TASK TO CARRY OUT: Search the records for the string "YouTube", and show each line where it appears.

Segment Start: THE RECORDS

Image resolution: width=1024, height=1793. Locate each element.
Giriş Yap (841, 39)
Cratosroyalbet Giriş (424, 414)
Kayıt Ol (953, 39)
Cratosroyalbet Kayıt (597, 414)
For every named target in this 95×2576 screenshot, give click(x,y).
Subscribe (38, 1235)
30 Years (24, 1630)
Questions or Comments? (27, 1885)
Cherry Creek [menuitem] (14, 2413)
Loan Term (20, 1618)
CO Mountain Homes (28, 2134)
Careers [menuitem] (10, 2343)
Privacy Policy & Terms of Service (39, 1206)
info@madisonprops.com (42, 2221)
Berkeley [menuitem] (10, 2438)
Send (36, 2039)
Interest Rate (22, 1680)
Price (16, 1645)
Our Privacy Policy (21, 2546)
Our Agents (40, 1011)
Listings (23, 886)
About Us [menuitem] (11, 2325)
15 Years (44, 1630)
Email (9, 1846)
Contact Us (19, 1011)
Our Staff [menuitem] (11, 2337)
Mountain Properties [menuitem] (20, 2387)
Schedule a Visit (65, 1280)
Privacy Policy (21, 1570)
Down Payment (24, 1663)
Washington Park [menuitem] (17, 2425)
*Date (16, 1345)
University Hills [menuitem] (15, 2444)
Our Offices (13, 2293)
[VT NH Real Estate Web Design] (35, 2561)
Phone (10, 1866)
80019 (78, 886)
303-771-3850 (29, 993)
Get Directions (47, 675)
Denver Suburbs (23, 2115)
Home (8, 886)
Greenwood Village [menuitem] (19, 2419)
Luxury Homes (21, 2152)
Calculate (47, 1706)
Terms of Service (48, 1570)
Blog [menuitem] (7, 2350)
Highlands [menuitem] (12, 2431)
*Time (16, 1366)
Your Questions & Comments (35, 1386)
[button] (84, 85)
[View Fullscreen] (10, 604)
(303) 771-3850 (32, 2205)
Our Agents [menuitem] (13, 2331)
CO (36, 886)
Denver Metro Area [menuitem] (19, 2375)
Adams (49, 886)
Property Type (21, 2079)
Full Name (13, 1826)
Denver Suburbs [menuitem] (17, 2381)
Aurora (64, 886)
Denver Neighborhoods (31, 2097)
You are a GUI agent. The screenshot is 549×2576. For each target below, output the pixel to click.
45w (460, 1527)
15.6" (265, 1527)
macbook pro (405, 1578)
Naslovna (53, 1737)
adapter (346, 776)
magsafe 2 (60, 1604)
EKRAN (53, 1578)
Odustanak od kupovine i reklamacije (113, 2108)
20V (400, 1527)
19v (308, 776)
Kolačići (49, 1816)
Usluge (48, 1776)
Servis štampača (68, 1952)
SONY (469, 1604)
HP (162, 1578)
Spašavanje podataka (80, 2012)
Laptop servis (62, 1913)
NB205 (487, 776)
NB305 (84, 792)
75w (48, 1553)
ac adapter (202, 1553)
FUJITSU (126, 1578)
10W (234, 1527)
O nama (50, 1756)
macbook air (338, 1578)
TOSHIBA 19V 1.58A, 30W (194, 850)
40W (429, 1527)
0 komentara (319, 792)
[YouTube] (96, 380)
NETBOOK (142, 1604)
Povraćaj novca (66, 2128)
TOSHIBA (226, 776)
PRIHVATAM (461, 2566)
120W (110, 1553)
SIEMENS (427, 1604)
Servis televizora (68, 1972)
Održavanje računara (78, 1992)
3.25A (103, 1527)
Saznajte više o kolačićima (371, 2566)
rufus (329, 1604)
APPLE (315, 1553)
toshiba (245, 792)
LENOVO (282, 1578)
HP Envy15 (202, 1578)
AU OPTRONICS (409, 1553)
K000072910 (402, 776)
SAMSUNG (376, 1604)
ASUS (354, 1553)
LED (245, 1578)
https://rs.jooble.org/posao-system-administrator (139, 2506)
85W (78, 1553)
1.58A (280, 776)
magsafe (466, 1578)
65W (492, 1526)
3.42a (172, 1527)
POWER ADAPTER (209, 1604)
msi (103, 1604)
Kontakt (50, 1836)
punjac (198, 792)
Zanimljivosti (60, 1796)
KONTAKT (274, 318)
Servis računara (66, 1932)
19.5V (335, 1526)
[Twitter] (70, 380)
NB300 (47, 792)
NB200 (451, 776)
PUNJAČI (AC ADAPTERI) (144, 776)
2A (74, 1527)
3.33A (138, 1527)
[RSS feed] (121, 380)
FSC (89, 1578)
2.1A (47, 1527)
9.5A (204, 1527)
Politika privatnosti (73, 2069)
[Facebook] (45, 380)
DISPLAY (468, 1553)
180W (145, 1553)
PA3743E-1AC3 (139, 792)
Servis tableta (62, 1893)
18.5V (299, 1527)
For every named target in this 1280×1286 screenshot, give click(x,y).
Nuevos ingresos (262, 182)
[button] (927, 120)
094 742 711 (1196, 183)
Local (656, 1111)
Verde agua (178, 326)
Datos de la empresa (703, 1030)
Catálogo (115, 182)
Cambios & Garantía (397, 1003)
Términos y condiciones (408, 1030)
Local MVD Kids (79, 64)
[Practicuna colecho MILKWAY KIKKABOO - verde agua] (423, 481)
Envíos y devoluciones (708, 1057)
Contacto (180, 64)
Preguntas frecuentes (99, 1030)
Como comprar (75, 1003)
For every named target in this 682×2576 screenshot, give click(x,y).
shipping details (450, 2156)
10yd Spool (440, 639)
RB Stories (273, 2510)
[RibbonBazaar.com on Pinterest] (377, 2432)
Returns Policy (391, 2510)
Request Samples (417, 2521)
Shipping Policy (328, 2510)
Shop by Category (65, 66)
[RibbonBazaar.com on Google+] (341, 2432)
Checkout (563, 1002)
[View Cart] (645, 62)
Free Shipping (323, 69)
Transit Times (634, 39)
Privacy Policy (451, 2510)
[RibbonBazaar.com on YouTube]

Segment End: THE RECORDS

SOLUTION FOR THIS TASK:
[YouTube] (96, 380)
[RibbonBazaar.com on YouTube]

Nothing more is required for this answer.